Actress and former NEA chair Jane Alexander calls for artists to speak out, Mark Ruffalo and others pick up baton

trump hollywood

Hollywood has taken to Twitter to deride the Trump administration’s proposed budget cuts that would kill funding for the arts, including the Corporation for Public Broadcasting and the National Endowments for the Arts and Humanities.

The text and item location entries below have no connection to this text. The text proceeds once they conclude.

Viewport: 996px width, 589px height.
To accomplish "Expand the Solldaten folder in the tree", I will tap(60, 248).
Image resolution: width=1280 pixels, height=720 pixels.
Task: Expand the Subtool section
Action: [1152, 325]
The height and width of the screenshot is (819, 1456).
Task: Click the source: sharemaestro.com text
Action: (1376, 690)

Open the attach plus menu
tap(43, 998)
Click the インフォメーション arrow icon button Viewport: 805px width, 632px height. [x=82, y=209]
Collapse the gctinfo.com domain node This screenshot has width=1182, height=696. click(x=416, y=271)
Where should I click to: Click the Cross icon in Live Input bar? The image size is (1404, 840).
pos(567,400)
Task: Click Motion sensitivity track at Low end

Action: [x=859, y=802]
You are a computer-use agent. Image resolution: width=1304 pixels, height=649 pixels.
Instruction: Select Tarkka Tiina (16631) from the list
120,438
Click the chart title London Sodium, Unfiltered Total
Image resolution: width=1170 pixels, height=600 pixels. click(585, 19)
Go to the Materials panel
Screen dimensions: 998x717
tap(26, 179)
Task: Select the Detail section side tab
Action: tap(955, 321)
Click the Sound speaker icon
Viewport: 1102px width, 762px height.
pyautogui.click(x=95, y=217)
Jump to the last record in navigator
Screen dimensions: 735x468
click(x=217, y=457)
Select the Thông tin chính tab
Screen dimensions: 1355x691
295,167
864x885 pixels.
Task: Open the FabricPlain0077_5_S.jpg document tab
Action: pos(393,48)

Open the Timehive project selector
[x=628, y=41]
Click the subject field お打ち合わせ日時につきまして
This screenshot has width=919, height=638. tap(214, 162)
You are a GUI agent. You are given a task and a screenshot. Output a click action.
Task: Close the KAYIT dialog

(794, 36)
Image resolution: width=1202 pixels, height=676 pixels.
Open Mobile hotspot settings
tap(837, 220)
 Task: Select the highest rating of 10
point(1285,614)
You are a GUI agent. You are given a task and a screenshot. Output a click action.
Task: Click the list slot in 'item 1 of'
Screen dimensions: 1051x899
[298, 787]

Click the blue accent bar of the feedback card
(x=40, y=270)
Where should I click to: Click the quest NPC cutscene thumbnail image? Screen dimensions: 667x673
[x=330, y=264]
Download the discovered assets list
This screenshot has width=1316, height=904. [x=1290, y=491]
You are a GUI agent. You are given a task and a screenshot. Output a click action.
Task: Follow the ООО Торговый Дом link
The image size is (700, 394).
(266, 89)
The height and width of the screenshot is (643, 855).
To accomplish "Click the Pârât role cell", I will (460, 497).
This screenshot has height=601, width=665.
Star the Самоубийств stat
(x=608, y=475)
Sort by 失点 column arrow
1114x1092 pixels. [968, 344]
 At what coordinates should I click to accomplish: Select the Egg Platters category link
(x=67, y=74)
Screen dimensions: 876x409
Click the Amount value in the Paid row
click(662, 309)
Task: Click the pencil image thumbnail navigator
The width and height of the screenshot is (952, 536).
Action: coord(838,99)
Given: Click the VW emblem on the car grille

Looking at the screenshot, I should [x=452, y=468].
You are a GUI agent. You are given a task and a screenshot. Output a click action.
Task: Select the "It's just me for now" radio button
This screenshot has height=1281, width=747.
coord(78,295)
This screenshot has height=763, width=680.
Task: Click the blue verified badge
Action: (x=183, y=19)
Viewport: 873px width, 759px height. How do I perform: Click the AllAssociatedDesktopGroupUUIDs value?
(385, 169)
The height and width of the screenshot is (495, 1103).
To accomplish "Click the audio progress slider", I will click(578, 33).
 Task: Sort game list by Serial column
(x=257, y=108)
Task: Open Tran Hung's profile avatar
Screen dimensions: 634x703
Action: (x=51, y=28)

Four-time Oscar-nominated actress Jane Alexander, who served as NEA chair under President Clinton, has already started tweeting out a call for action: “Calling all artists and arts lovers, (who doesn’t love the arts?) make your voices heard: SAVE THE NEA.”

“Avengers” star Mark Ruffalo also slammed “GOP Budget for destruction” on Thursday, also retweeting a Washington Post article that called the move to cut the NEA and NEH “the worst case-scenario for arts groups.”

Other recognizable names like Wil Wheaton, John Lithgow, Peter Fonda, Minka Kelly and Sophia Bush chimed in with their disapproval (see below).

Trump’s budget would zero out the $445 million budget for the Corporation for Public Broadcasting, which is a relatively small source of funding for programming and broadcast operations on public TV stations and NPR radio stations nationwide, according to the Washington Post.

The cut in funding would also eliminate the budgets for both national endowments, which stood at $148 million each in 2016, as well as $230 million for the Institute of Museum and Library Services, which supports libraries and museums. Additional cuts would affect two tourist mainstays in Washington, D.C., the Smithsonian Institution and the National Gallery of Art.

Here is a sampling of resistance coming out of Hollywood:

mark ruffalo rt twitter

https://twitter.com/wilw/status/842405537341829120

https://twitter.com/lizgarbus/status/842356311698358272

“There is no viable substitute for federal funding that ensures Americans have universal access to public media’s educational and informational programming and services,” president and CEO of the Corporation for Public Broadcasting (CPB) Patricia Harrison said in a statement.

Harrison continued: “The elimination of federal funding to CPB would initially devastate and ultimately destroy public media’s role in early childhood education, public safety, connecting citizens to our history, and promoting civil discussions – all for Americans in both rural and urban communities.”